4 messages in com.mysql.lists.clusterRe: Two NDB nodes taking a while to r...
FromSent OnAttachments
Andy Smith19 May 2007 04:52 
Geert Vanderkelen19 May 2007 05:09 
Andy Smith19 May 2007 05:25 
Geert Vanderkelen19 May 2007 05:31 
Subject:Re: Two NDB nodes taking a while to restart after crash
From:Geert Vanderkelen (gee@mysql.com)
Date:05/19/2007 05:09:13 AM
List:com.mysql.lists.cluster

Hi Andy,

On May 19, 2007, at 13:52, Andy Smith wrote: ..

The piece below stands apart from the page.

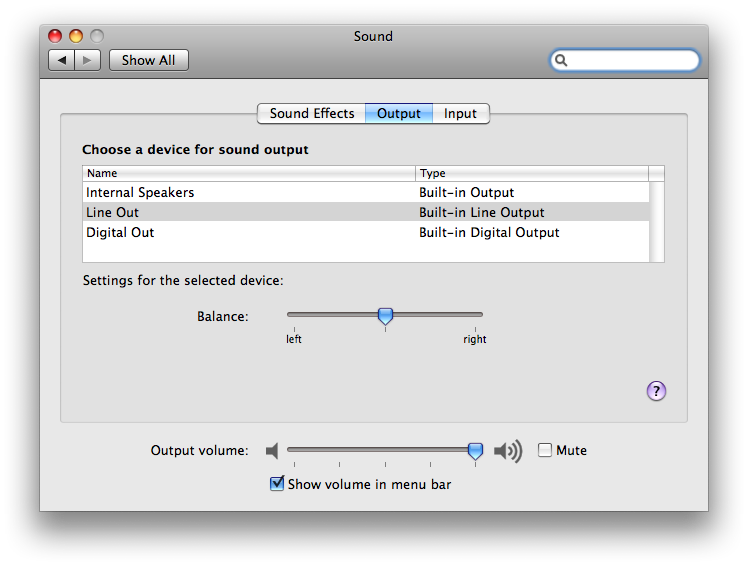The image size is (748, 566).
Task: Click the forward navigation arrow
Action: click(87, 60)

2007-05-19 11:56:43 [ndbd] INFO -- Error handler shutting down system 2007-05-19 11:56:45 [ndbd] INFO -- Error handler shutdown completed - exiting 2007-05-19 11:56:45 [ndbd] ALERT -- Node 5: Forced node shutdown completed. Initiated by signal 0. Caused by error 2306: 'Pointer too large(Internal error, programming error or missing error message, please report a bug). Temporary error, restart node'.

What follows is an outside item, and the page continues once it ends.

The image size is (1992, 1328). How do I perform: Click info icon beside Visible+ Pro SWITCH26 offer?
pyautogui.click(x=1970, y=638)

Could be some fixed problem since 5.0.24 is quite old.

2007-05-19 12:13:00 [MgmSrvr] INFO -- Node 5: Receive arbitrator node 1 [ticket=68170002a3fb8cd5] 2007-05-19 12:13:01 [MgmSrvr] INFO -- Node 5: Start phase 4 completed (node restart) .. 2007-05-19 12:13:03 [MgmSrvr] INFO -- Node 6: Start phase 1 completed 2007-05-19 12:13:04 [MgmSrvr] INFO -- Node 6: Receive arbitrator node 1 [ticket=68170002a3fb8cd5]

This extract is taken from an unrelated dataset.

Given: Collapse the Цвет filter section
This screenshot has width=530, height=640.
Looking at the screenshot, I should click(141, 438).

however that's all I've seen since then, and it's now 12:51. Is this normal? It's never taken this long before.

I think Node 6 is waiting for Node 5 to complete its start. Unless Node 5 gets stuck in phase 4, that would .. well.. take forever. Maybe you could kill node 5 and make sure node 6 is coming up. If nothing helps, you might need to do an initial start on both or one of them. Depending on data size, it can take a while too, but they were not down that long.

Make sure you have backups! (Can't repeat it to much)

Cheers,